In general, web filtering is the idea of setting some kind of filter on your internet connection to block users who try to browse to a site with inappropriate content. You may not care about pornography on an adult’s computer at home (and indeed, it’s protected under free speech laws) but few businesses want to deal with the reputational damage that comes from finding one of your computer’s digital ‘footprints’ in the logs of a questionable site. Web filters are commonly put in place to help keep your users within your corporate Acceptable Use policy (or, at home, to make sure that you’re kids are staying at age-appropriate kinds of sites).

Corporate examples of web filters include Websense and OpenDNS. Home tools might include NetNanny or CyberSitter.

All of these tools work by building long lists of webpage addresses and categorizing each site.

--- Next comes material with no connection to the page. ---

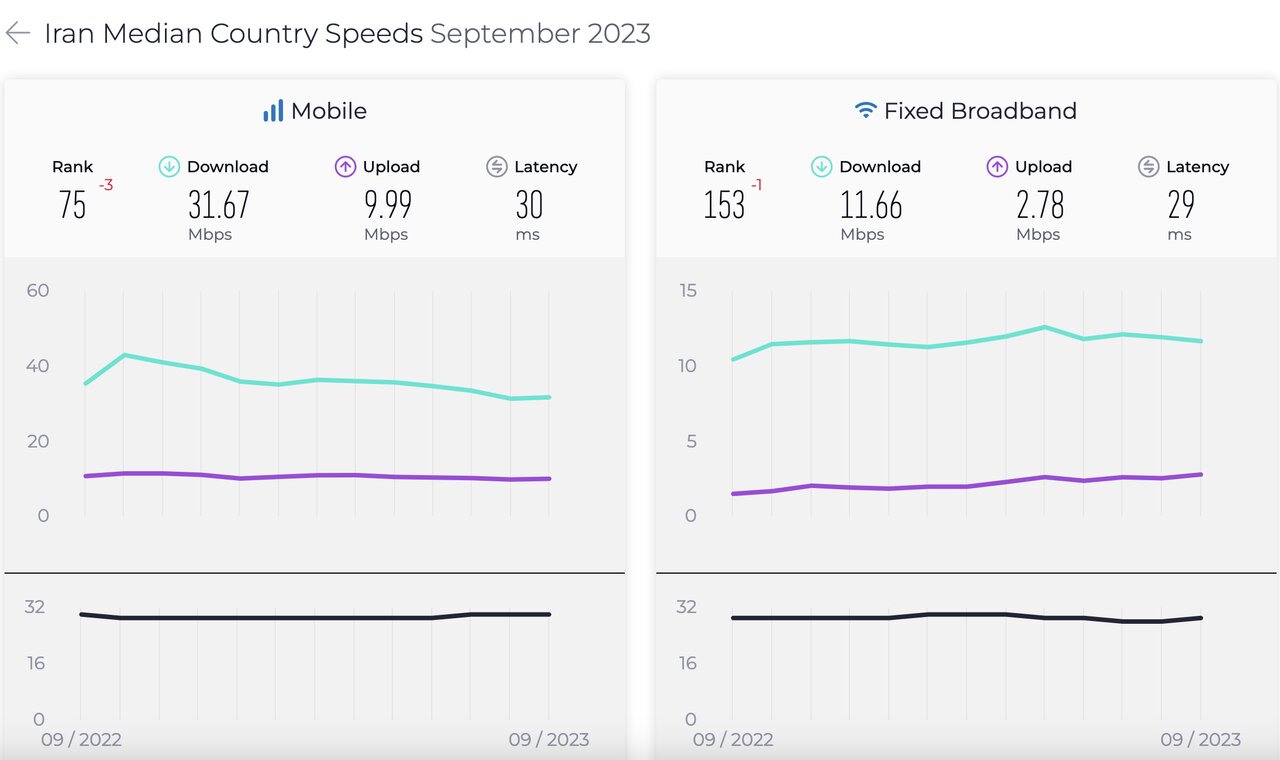The image size is (1280, 760).
Task: Click the Fixed Broadband rank 153
Action: (x=724, y=205)

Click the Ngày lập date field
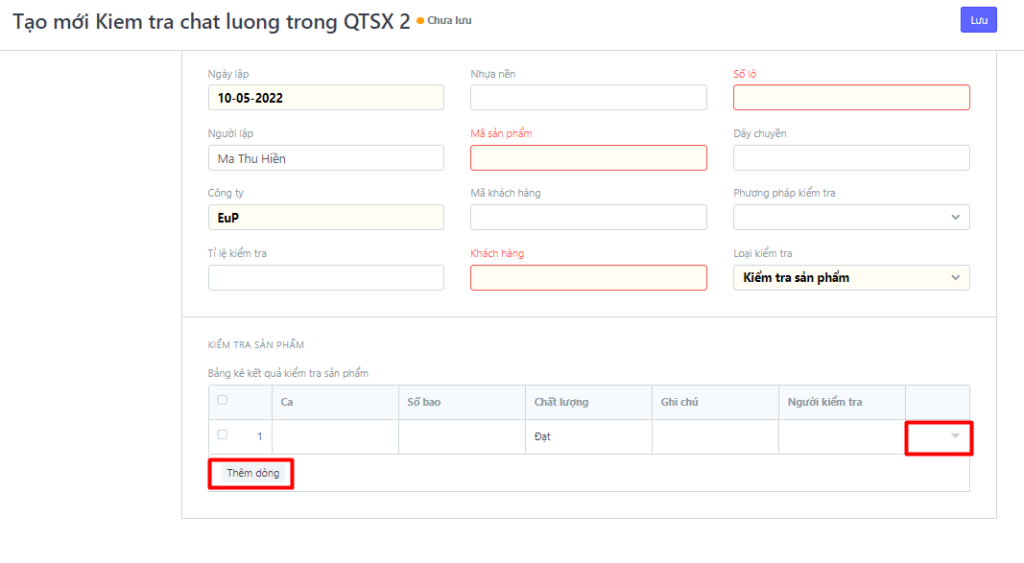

Amazon gets classed as a shopping site, Playboy as adult content, YouTube as streaming media, ESPN as a sports site and the local high school as an educational institution. When a user attempts to go to a webpage, the URL is compared to the filter’s master list. If the URL is on the list and allowed, the content flows through to the user’s browser. If the URL is in a blocked category, the user gets an error message on his/her screen instead.

There might be as many as a hundred different categories. You decide whether to permit or block each category on the list based on the risks to your organization including the risk that you will interrupt the business accidentally. Block too much and you’ll find that you’ve gotten in the way of business. Or that you’ve cut off some service that your younger employees take for granted, hurting morale and making retention more difficult. Don’t block enough and you increase legal and employment risks unnecessarily. And no matter how much or little you block, there will always be some false positives – legitimate sites that are mistagged by the vendor. (Breast cancer research sites, for example, are frequently mistagged as adult content.)

The problem now is that the hackers are starting to find ways around the web filters. Inappropriate sites are often up for only a short while, then moved to a new address faster than the filter-makers can update their lists. Inappropriate content is also hidden on hijacked sites that some legitimate business or person failed to properly protect. No matter how hard they try, some inappropriate sites can always slip through. (For more about the limitations of web filters, read this article from CSOonline.)

Even with those limitations, I strongly recommend that every organization install a webfilter to stay safe from hostile workplace suits and other employment risks. It won’t be perfect but it’s still an important part of your layers of defense. I also recommend that any parent with children still living at home install a filter. Kids may seem very web-savvy but they still don’t know how to fully protect themselves from strangers, hackers and other age-inappropriate content. Help to protect them from themselves.